Model Comparison & Interpretation

11.Compare the models (logistic regression, KNN, clusters) on performance metrics and interpretability.
# Fit logistic regression

model_log <- glm(HeartDisease ~ ., data=train, family=binomial)

# Predict probabilities on test set

pred_prob <- predict(model_log, newdata=test, type="response")

# ROC curve
pred <- prediction(pred_prob, test$HeartDisease)
perf <- performance(pred, "tpr", "fpr")
plot(perf, main="ROC Curve: Logistic Regression", col="blue")
abline(a=0, b=1, lty=2, col="red")

# AUC
auc <- performance(pred, "auc")@y.values[[1]]
cat("AUC (Logistic Regression):", round(auc, 3), "\n")
## AUC (Logistic Regression): 0.946
# Accuracy
pred_class <- ifelse(pred_prob > 0.5, 1, 0)
acc <- mean(pred_class == test$HeartDisease)
cat("Accuracy (Logistic Regression):", round(acc, 3))
## Accuracy (Logistic Regression): 0.884

Interpretation

Key Findings:

Age, Cholesterol, and Oldpeak show significant differences.

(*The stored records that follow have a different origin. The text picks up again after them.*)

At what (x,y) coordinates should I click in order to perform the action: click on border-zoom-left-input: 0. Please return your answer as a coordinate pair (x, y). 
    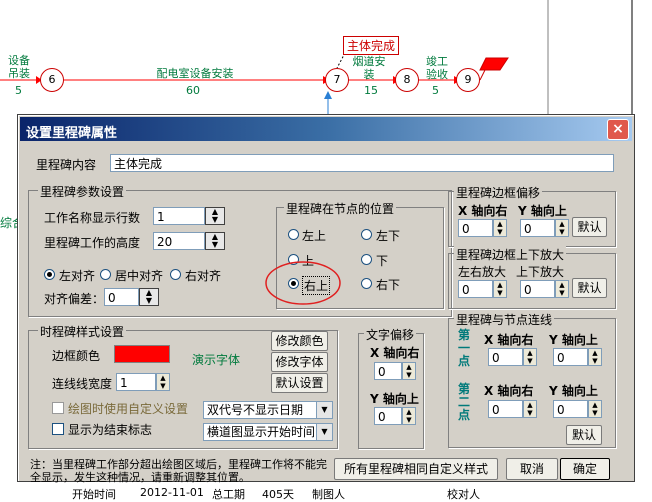
    Looking at the image, I should click on (476, 289).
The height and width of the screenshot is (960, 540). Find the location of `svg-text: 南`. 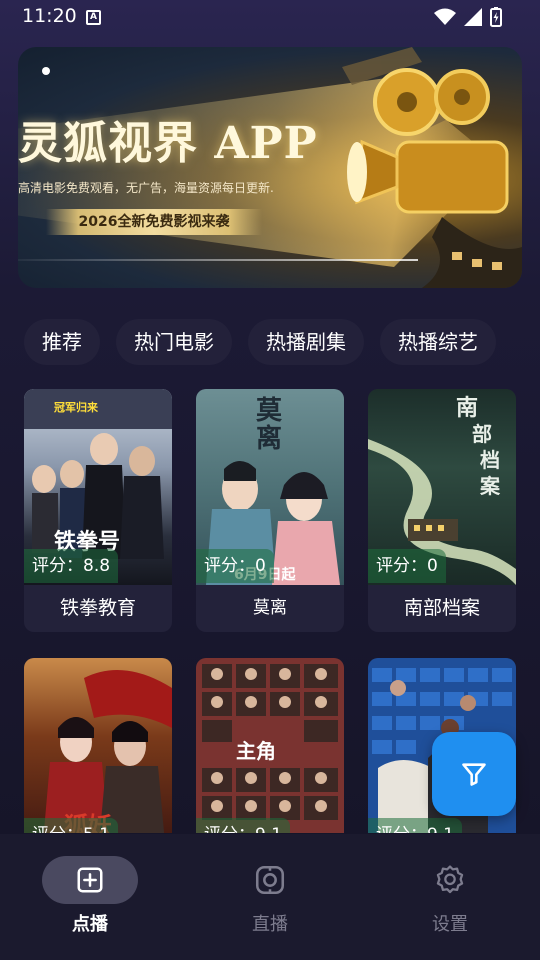

svg-text: 南 is located at coordinates (467, 408).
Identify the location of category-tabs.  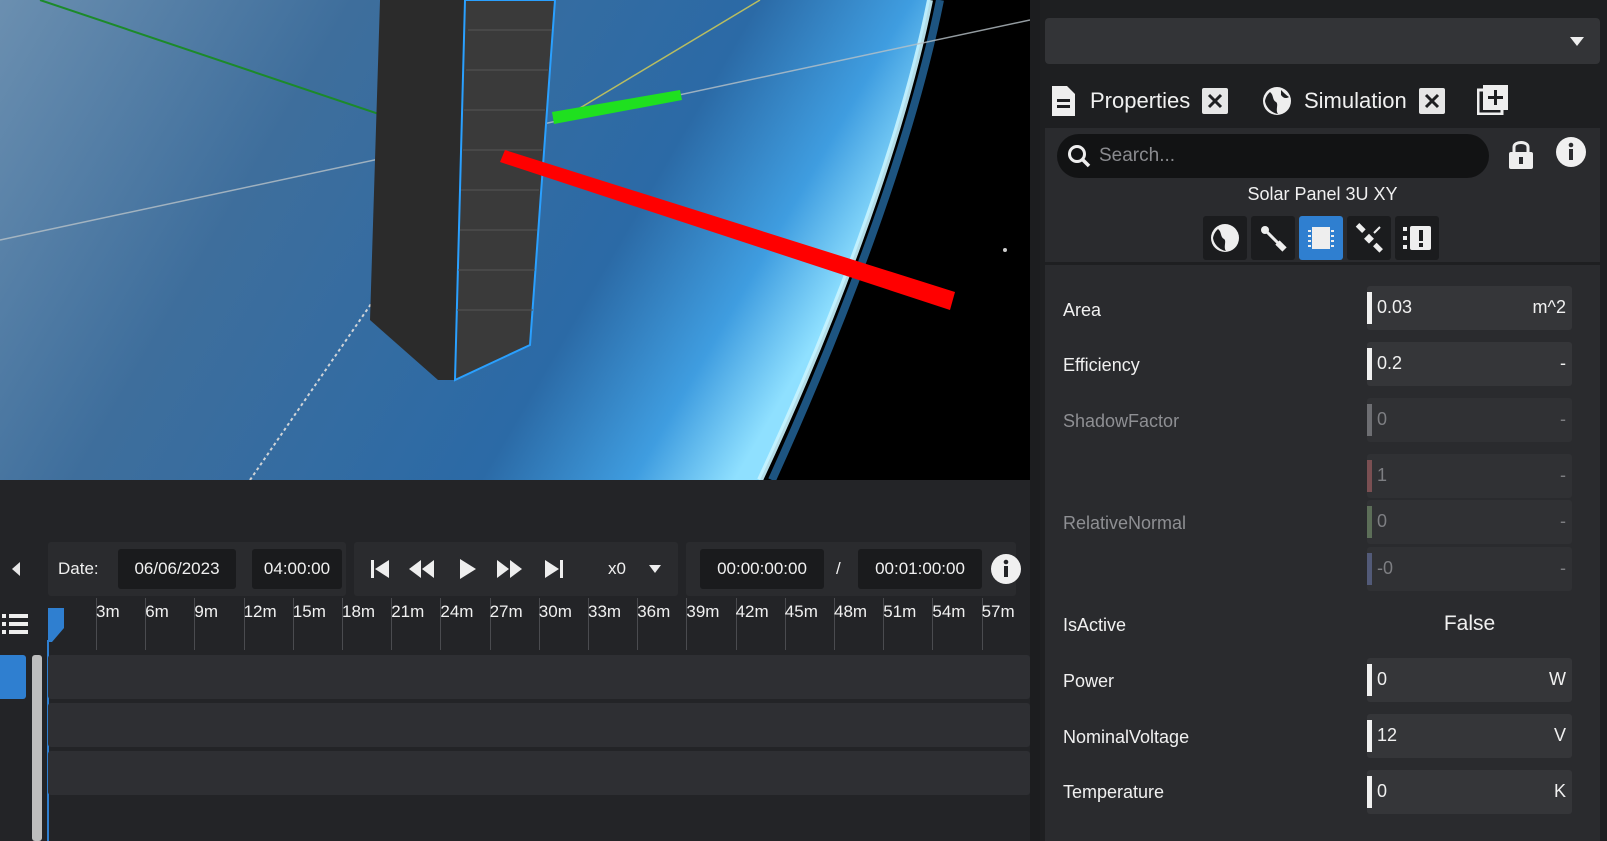
(1321, 238).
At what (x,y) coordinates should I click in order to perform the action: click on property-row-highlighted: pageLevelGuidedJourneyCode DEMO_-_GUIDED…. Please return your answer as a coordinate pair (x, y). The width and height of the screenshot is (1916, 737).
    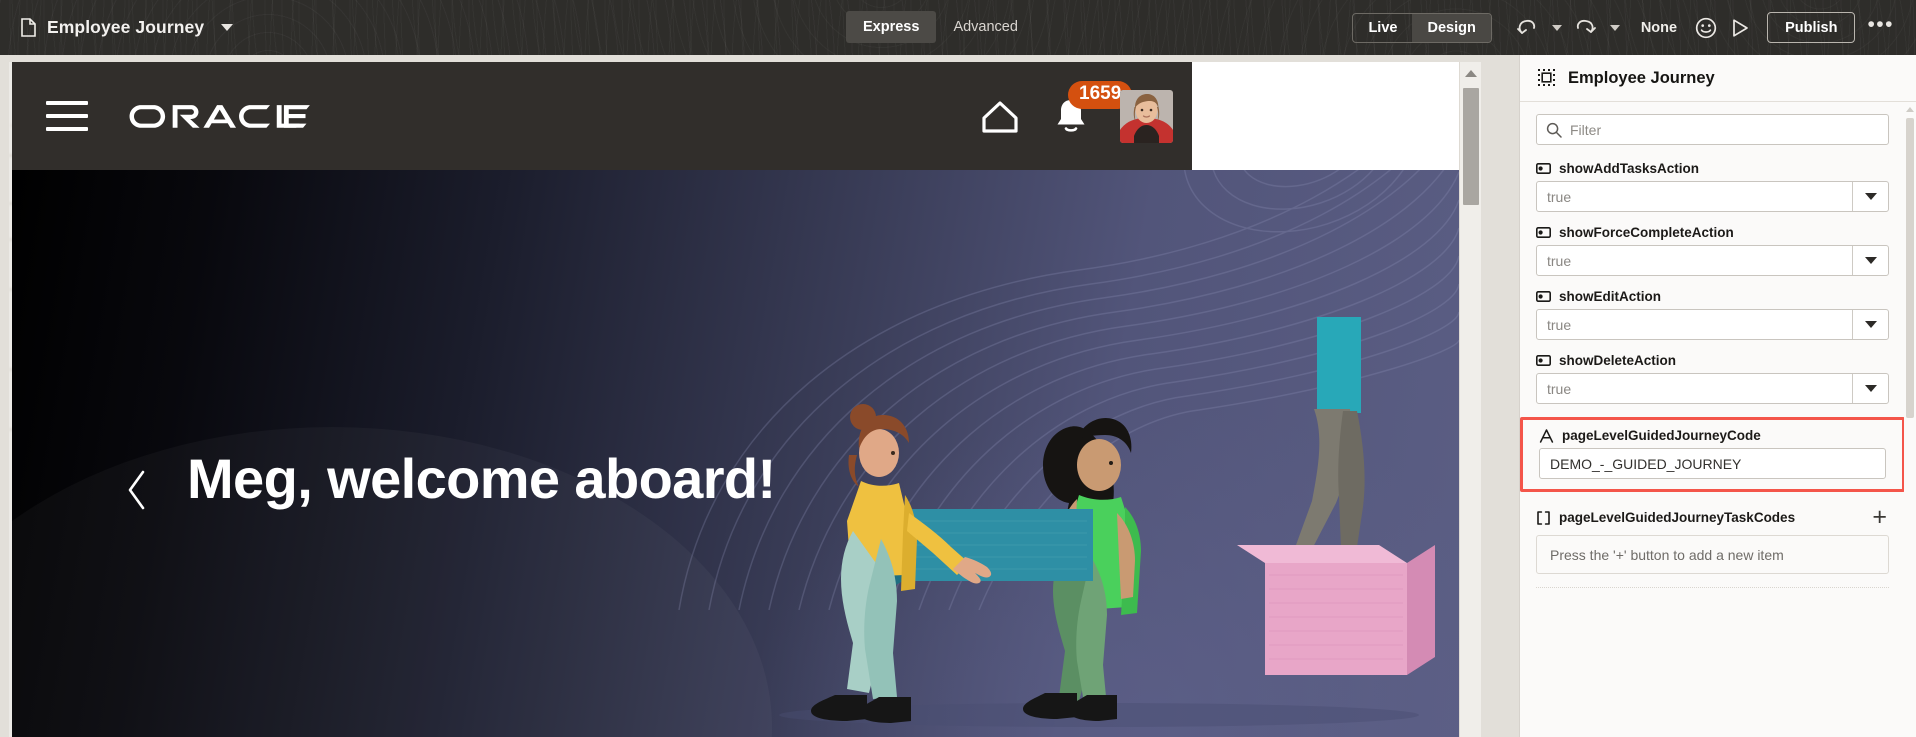
    Looking at the image, I should click on (1712, 454).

Chest pain type and Exercise Angina have strong categorical associations.

Logistic Regression gives interpretable results and competitive accuracy.

Overall Conclusion:

The Heart Attack Risk Analysis project successfully explored, analyzed, and modeled clinical and demographic data to identify key factors influencing heart disease risk. Through data cleaning, exploratory analysis, statistical testing, and predictive modeling, the following insights were derived:

Demographic Impact: Individuals who suffered from heart disease are generally older and predominantly male.

Clinical Indicators: Key continuous variables like Cholesterol, Oldpeak, and Max Heart Rate showed significant differences between healthy and affected groups.

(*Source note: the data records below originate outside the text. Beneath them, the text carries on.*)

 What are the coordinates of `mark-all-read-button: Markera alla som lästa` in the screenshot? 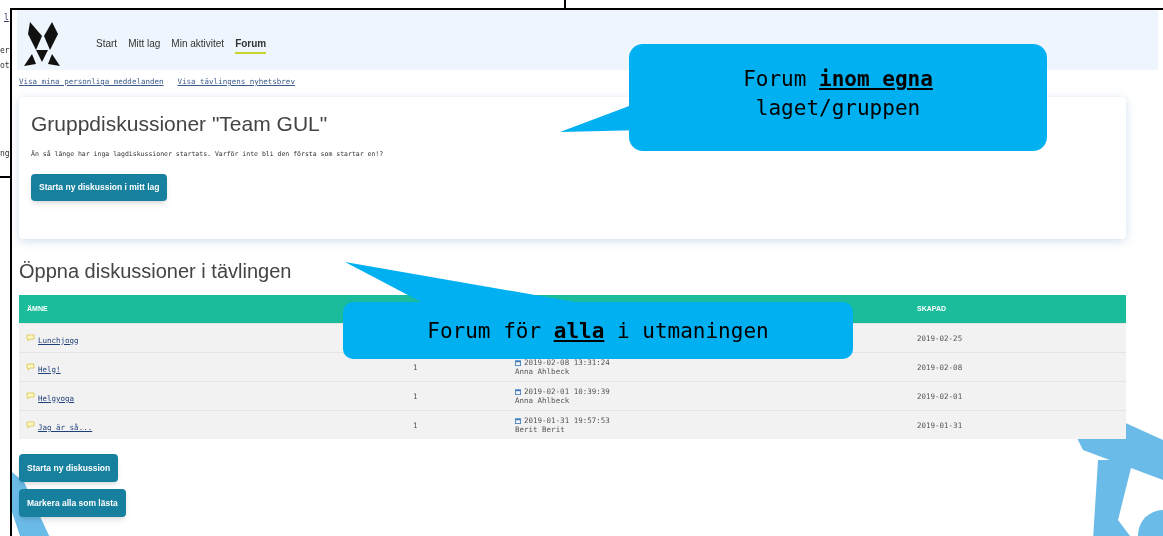 It's located at (72, 504).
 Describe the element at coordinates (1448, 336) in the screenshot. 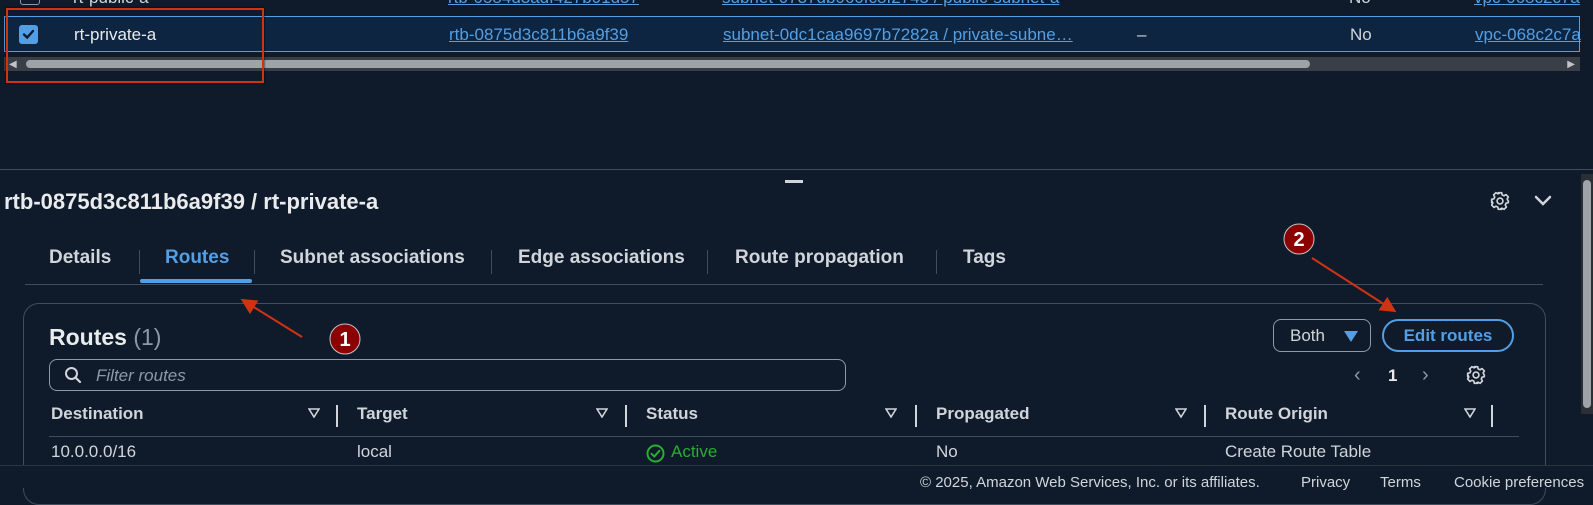

I see `edit-routes-button: Edit routes` at that location.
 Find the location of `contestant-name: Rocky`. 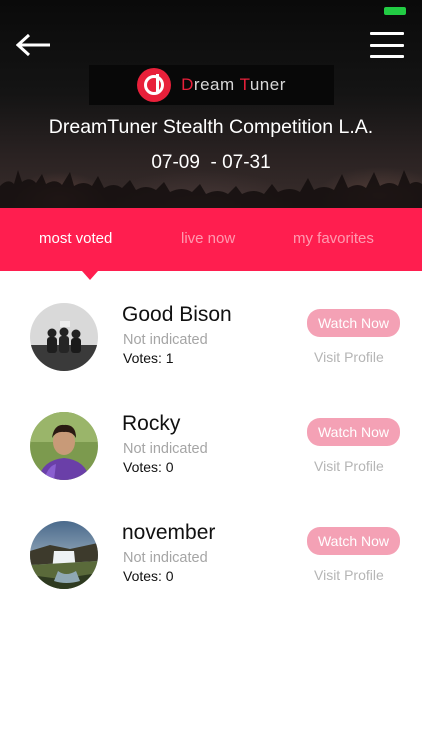

contestant-name: Rocky is located at coordinates (152, 424).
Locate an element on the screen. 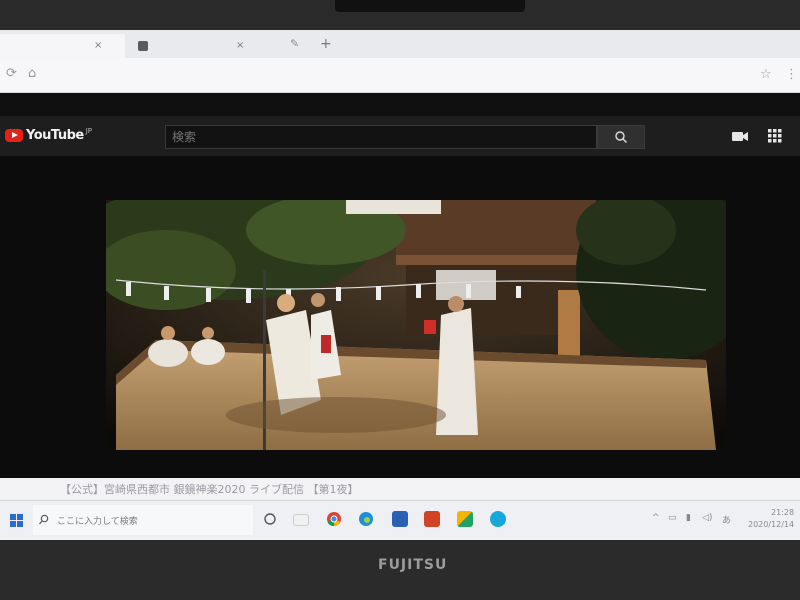 Image resolution: width=800 pixels, height=600 pixels. task-view-icon is located at coordinates (270, 519).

Categorical Associations: Variables such as Chest Pain Type, Exercise Angina, and ST_Slope demonstrated strong categorical relationships with heart disease occurrence.

Model Insights:

Logistic Regression provided interpretable results with reliable accuracy and strong AUC, making it suitable for clinical screening applications.

K-Nearest Neighbors (KNN) achieved comparable performance but lacked interpretability.

Clustering analysis (K-Means) revealed three distinct patient groups, indicating natural patterns among risk profiles.

In summary, the study highlights that age, chest pain type, exercise-induced angina, and Oldpeak are critical predictors of heart disease. Logistic Regression emerges as the most practical and explainable model for early risk detection and clinical deployment.

This project demonstrates how data-driven modeling and visualization can support preventive healthcare, enabling medical professionals to identify at-risk individuals and promote early intervention strategies.